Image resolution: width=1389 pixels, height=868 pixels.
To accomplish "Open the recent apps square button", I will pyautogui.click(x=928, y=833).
****************************************
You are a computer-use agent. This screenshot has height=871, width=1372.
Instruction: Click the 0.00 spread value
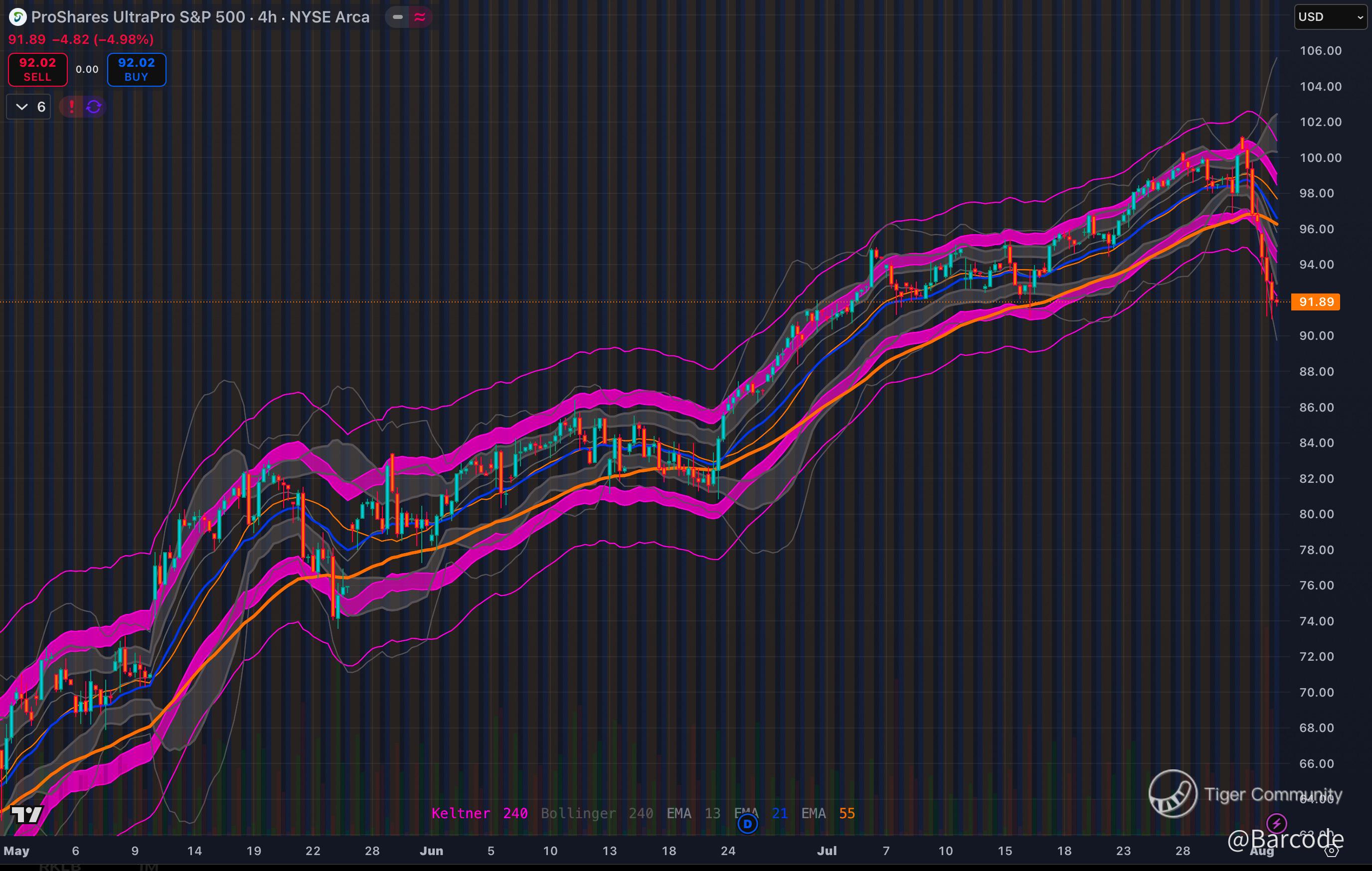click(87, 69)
****************************************
From the material above, copy each line that includes the word "width".

→ **Task solution**
Image resolution: width=1389 pixels, height=868 pixels.
You are a computer-use agent. This screenshot has height=871, width=1372.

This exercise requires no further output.